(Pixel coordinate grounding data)

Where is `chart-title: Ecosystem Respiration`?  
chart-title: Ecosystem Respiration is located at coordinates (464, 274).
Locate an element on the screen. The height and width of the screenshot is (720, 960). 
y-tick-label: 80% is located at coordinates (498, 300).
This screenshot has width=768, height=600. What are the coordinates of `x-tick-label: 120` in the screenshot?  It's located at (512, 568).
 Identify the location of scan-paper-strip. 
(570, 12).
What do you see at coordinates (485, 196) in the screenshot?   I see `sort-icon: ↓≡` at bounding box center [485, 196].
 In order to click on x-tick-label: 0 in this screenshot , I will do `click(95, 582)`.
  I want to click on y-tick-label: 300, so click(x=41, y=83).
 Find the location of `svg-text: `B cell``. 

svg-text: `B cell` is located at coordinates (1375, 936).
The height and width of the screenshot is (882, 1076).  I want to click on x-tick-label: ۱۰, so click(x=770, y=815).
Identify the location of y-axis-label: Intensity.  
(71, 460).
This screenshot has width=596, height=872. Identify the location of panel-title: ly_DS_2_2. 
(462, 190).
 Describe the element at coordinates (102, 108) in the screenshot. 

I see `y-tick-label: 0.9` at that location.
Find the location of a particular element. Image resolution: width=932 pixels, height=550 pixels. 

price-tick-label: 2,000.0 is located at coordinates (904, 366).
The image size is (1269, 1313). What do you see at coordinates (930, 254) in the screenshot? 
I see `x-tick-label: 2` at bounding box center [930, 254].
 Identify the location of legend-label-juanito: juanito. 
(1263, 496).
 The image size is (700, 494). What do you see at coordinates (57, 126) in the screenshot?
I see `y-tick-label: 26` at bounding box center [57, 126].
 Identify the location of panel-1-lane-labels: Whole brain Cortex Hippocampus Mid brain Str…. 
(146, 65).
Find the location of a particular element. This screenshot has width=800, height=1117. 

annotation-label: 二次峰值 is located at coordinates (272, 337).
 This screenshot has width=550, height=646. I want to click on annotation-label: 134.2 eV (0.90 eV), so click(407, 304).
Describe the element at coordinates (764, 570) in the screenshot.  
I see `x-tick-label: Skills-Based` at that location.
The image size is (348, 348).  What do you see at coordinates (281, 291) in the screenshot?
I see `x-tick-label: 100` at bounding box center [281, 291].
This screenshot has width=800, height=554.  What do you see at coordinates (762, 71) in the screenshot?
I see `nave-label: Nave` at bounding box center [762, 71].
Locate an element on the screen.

TASK OBJECTIVE -
Can you convert the lines starting at the one that contains "I want to click on y-tick-label: 300, so" and ending at the one that contains "(462, 190)." into a Markdown table with the columns Number and Line, leaving out any blank lines?

RESPONSE -
| Number | Line |
|---|---|
| 1 |   I want to click on y-tick-label: 300, so click(x=41, y=83). |
| 2 |  Find the location of `svg-text: `B cell``.  |
| 3 | svg-text: `B cell` is located at coordinates (1375, 936). |
| 4 | The height and width of the screenshot is (882, 1076).  I want to click on x-tick-label: ۱۰, so click(x=770, y=815). |
| 5 | Identify the location of y-axis-label: Intensity.   |
| 6 | (71, 460). |
| 7 | This screenshot has width=596, height=872. Identify the location of panel-title: ly_DS_2_2.  |
| 8 | (462, 190). |